*PROBLEM REQUIREMENTS:*
Look for "will" in each line of the entries, and return the matching lines.
○ ○ ○
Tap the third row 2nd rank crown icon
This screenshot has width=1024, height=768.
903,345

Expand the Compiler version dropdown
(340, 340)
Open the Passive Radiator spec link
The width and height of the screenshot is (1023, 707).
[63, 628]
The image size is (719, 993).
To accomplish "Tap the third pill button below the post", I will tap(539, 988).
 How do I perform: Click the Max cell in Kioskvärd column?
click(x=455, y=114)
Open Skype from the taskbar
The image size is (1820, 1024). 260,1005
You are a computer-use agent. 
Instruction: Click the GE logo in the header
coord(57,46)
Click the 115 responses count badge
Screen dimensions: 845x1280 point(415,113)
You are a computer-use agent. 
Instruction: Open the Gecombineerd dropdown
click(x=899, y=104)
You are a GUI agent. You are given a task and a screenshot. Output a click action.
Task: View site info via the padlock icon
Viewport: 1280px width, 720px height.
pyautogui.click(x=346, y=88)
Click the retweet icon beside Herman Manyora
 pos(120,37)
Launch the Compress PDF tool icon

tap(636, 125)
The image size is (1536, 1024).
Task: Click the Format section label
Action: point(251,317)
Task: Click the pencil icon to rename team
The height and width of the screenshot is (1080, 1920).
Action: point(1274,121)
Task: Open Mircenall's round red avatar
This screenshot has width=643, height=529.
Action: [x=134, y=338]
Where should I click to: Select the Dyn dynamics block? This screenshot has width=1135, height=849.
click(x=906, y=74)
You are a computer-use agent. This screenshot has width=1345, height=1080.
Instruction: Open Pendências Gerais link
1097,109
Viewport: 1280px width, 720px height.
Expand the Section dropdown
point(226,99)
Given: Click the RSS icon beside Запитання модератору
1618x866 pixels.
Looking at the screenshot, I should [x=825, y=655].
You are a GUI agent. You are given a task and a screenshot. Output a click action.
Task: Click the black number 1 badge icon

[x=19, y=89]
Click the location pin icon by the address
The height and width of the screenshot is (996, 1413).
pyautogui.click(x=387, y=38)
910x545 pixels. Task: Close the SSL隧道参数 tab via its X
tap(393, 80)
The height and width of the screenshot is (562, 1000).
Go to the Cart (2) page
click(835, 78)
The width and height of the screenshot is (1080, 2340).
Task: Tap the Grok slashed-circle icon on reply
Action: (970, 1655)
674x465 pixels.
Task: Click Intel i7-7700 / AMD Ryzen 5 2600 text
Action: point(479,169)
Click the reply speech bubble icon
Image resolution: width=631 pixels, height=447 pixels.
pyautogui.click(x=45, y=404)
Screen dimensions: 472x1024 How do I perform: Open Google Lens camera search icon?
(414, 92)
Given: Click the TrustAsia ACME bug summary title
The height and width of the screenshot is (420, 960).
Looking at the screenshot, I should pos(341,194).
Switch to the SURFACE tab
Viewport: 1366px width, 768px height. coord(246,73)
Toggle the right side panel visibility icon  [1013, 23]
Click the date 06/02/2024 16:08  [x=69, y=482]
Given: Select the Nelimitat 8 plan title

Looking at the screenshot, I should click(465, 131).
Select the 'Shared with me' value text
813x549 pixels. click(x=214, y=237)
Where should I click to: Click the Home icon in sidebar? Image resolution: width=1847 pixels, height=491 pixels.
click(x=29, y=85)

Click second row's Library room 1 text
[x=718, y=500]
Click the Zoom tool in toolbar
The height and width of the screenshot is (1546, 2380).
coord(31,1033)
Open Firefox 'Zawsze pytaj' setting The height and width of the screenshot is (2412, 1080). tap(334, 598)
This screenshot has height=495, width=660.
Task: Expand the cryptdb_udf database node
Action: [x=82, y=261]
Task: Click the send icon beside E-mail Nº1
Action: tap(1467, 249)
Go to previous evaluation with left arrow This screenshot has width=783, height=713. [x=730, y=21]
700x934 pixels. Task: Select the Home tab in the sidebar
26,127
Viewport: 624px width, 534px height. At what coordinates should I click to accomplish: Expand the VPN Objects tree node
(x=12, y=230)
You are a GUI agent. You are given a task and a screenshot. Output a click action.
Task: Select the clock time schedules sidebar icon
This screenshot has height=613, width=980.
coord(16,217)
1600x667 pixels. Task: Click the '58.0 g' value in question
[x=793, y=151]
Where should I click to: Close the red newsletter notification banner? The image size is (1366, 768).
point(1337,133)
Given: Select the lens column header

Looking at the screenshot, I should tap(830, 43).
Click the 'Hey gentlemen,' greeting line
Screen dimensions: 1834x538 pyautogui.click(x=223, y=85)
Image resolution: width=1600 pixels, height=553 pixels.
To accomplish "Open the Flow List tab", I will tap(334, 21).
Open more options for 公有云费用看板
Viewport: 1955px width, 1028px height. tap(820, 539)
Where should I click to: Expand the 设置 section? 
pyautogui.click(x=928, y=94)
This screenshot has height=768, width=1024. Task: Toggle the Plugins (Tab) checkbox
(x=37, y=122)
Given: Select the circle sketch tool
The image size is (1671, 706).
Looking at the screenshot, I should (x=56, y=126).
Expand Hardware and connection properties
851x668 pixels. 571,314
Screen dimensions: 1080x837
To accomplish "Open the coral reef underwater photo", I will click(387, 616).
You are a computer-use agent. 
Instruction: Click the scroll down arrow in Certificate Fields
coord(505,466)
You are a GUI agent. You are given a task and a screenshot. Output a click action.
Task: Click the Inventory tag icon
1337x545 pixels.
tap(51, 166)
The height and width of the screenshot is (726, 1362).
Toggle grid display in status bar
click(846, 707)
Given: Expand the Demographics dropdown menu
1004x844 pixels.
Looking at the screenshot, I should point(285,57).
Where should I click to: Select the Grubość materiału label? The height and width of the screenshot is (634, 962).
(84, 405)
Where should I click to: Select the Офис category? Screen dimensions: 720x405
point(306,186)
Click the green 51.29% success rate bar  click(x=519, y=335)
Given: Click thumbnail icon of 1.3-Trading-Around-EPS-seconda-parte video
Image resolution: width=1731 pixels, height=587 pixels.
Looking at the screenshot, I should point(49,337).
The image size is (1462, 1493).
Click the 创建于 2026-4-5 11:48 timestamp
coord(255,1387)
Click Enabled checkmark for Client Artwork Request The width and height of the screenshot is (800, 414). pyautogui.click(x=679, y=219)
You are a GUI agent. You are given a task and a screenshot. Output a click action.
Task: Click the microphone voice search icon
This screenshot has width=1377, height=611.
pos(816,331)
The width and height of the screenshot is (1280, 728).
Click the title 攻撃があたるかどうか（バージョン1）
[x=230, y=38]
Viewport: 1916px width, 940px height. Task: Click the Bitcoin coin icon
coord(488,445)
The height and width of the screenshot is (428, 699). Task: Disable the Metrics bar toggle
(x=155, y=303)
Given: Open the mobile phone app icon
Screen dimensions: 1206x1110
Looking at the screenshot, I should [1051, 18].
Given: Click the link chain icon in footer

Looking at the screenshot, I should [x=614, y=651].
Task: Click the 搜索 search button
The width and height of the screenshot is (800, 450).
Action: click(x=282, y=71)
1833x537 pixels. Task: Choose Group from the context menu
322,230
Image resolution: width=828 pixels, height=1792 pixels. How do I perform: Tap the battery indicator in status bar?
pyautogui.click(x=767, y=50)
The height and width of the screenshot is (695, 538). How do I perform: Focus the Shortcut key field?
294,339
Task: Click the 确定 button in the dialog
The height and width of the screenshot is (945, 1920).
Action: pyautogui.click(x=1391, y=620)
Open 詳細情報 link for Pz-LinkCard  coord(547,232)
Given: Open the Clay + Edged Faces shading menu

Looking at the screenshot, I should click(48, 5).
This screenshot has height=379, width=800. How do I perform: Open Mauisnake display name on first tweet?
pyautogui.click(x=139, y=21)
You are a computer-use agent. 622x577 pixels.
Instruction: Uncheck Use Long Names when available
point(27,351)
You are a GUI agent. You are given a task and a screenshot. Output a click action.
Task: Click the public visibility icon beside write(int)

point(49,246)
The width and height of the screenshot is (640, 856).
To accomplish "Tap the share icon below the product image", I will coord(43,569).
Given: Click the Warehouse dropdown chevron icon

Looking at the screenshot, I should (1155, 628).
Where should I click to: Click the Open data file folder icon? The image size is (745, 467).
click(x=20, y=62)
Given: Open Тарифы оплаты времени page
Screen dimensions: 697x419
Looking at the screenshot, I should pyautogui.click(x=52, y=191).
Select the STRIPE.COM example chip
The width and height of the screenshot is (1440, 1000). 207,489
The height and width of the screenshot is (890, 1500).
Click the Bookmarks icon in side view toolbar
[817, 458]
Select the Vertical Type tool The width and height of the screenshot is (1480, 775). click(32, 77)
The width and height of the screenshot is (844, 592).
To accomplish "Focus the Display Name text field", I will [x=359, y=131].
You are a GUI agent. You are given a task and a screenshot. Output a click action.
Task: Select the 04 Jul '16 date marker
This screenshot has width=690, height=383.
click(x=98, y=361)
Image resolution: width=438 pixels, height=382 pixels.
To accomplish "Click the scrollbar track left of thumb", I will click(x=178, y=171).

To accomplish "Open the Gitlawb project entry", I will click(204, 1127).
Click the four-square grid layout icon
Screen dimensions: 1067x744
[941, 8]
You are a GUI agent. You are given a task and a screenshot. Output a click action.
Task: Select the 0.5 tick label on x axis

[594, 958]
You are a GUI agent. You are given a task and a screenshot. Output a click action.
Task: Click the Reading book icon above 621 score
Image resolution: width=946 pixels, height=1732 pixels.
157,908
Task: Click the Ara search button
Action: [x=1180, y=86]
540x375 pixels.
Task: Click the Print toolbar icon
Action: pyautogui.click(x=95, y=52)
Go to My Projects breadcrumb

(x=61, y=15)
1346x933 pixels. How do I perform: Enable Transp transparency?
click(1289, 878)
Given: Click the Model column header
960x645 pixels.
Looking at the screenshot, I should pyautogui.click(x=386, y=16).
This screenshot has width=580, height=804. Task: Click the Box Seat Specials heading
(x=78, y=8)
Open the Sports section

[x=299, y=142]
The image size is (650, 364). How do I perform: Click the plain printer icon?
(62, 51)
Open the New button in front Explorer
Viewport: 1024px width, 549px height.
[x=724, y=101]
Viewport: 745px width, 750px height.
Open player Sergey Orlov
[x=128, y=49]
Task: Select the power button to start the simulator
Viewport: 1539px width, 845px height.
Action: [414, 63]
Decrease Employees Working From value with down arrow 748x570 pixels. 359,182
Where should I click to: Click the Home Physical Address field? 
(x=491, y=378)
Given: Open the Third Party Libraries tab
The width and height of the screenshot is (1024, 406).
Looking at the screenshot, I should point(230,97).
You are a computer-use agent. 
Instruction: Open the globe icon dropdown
○ ○ ○
*PROBLEM SOLUTION:*
To accomplish "Tap the third pill button below the post", I will tap(539, 988).
To accomplish "Open the Flow List tab", I will tap(334, 21).
To accomplish "Open the coral reef underwater photo", I will click(387, 616).
To accomplish "Tap the share icon below the product image", I will coord(43,569).
To accomplish "Focus the Display Name text field", I will [x=359, y=131].
To accomplish "Click the scrollbar track left of thumb", I will click(x=178, y=171).
To accomplish "Open the Gitlawb project entry", I will click(204, 1127).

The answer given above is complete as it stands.